Yuavirus is a genus of viruses in the family Siphoviridae, unassigned to a sub-family. Bacteria serve as the natural host, with transmission achieved through passive diffusion. There are six species in this genus.

Taxonomy
The following species are recognized:
 Alphaproteobacteria virus phiJl001
 Pseudomonas virus LKO4
 Pseudomonas virus M6
 Pseudomonas virus MP1412
 Pseudomonas virus PAE1
 Pseudomonas virus Yua

Structure
Yuaviruses are nonenveloped, with a head and tail. The head is a prolate spheroid about 72 nm by 51 nm. The tail is about 145 nm long.

Genome
All species have been fully sequenced.
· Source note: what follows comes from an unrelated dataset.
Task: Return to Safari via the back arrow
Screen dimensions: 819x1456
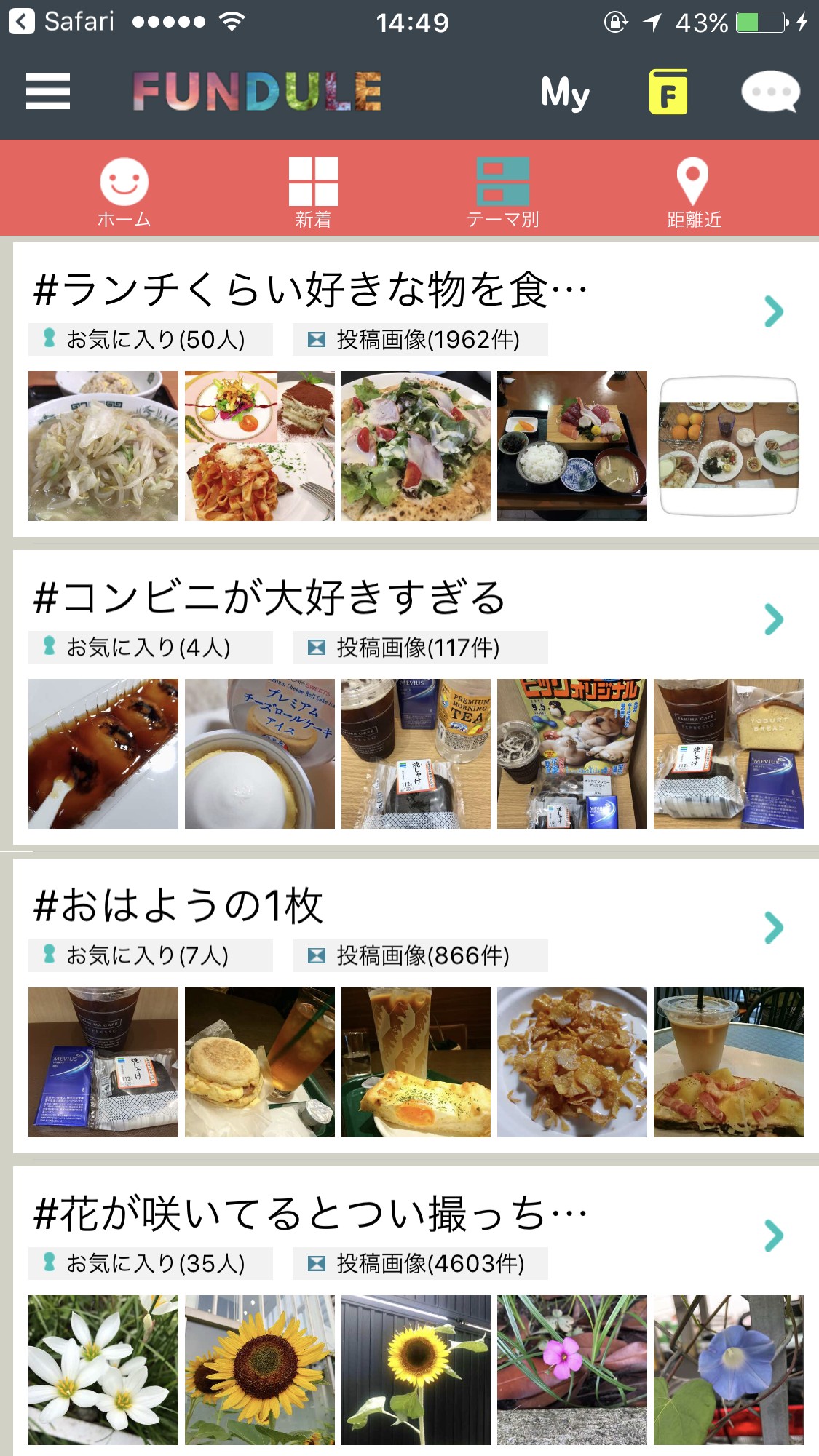Action: click(22, 22)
They range between 58-64k nucleotides, with 77-90 proteins.

Life cycle
The virus attaches to the host cell using its terminal fibers, and ejects the viral DNA into the host periplasm. The DNA genome is circularized or integrate into the host's chromosome before transcription and translation. Once the viral genes have been replicated, the new virions are assembled in the cytoplasm. Finally, the mature virions are released via lysis.

History
According to ICTV's 2012 report, the genus was accepted under the name Yualikevirus, assigned to family Siphoviridae, order Caudovirales. The genus was later renamed to Yuavirus.